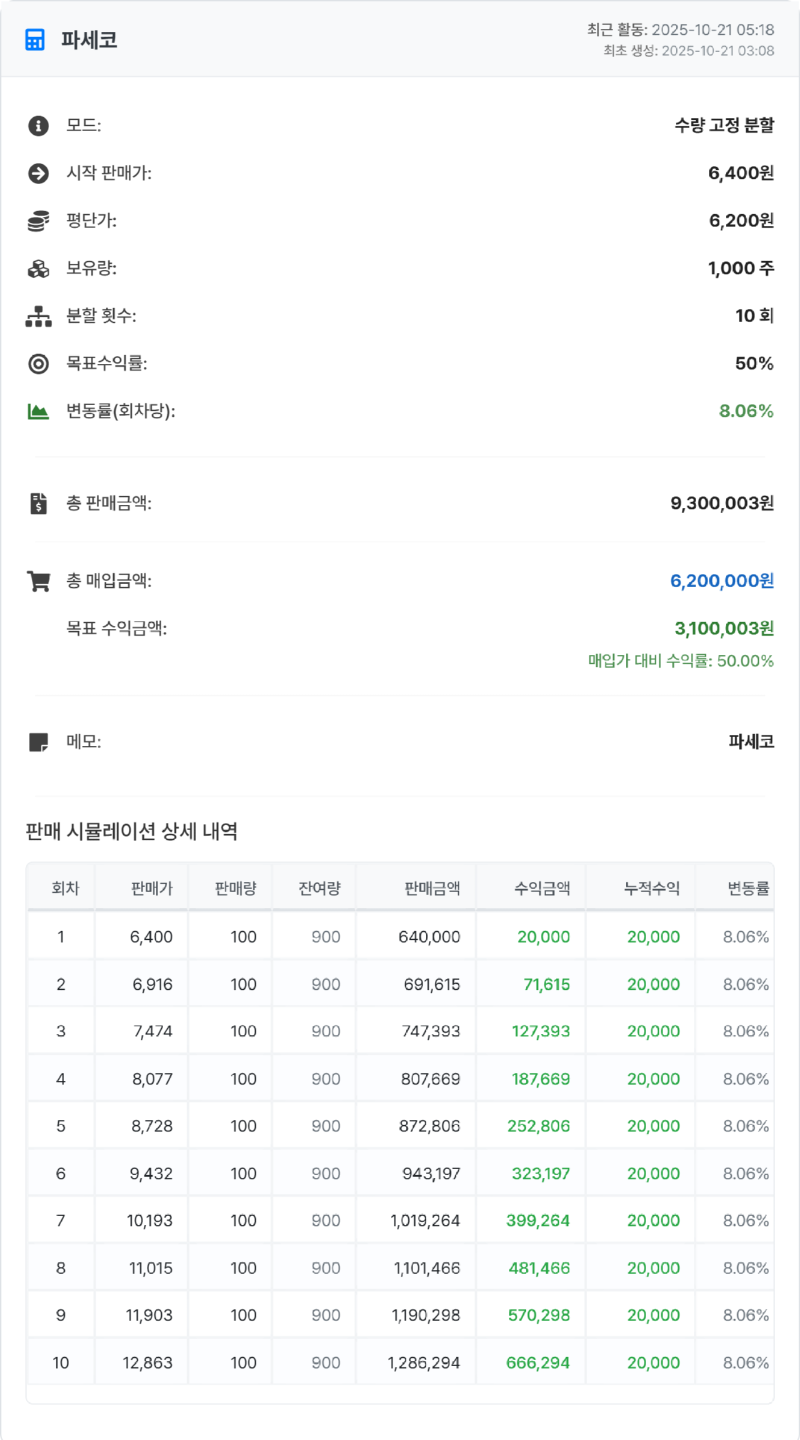800x1440 pixels.
Task: Click the 수익금액 column header to sort
Action: 540,888
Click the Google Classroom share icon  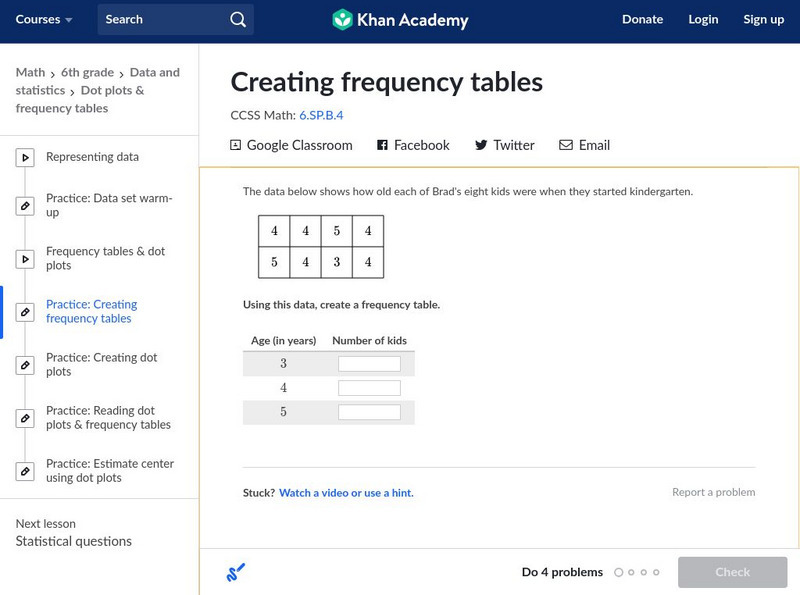pos(236,145)
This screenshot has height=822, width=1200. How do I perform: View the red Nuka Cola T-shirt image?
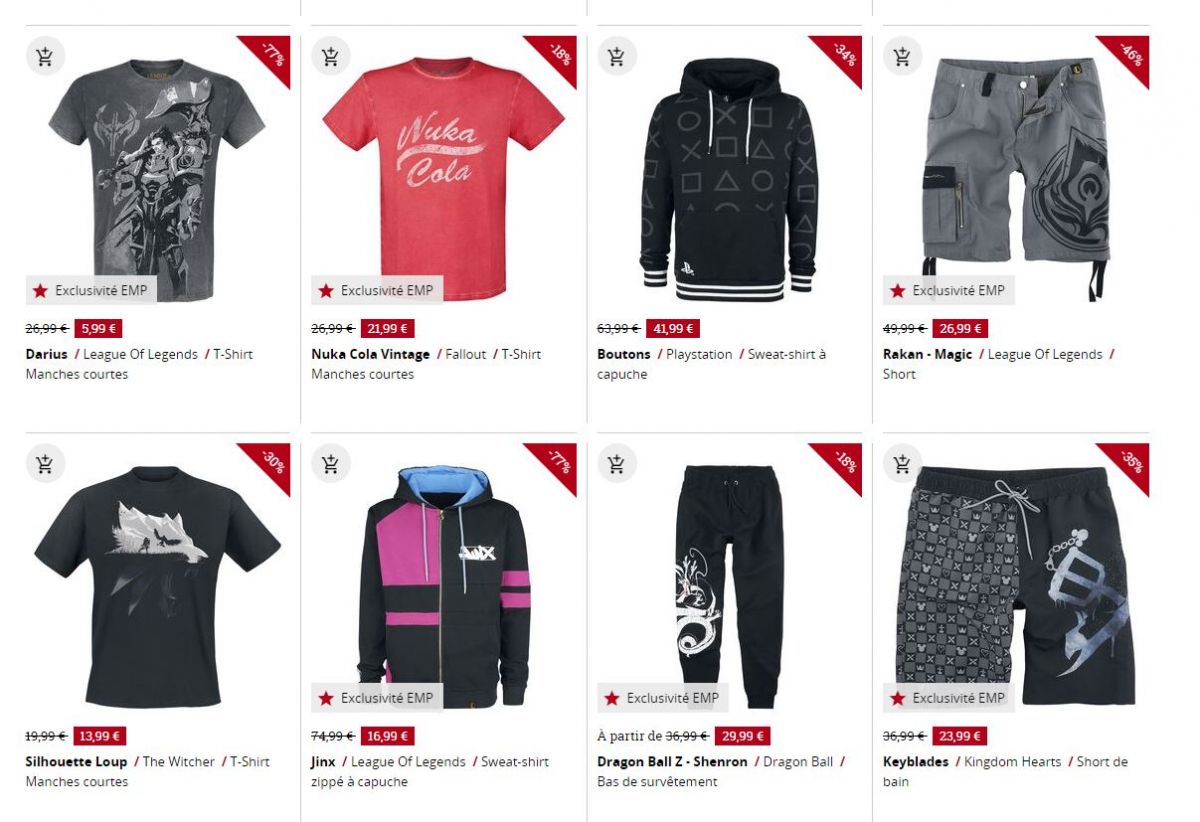[443, 178]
═══
• _HOW TO COMPLETE THIS TASK_
Copy exactly the lines from the line that holds "This screenshot has" to the end of the listing, both included. Leave the pictures out.

• _RESPONSE FOR THIS EXERCISE_
This screenshot has height=822, width=1200. How do I perform: View the red Nuka Cola T-shirt image?
[443, 178]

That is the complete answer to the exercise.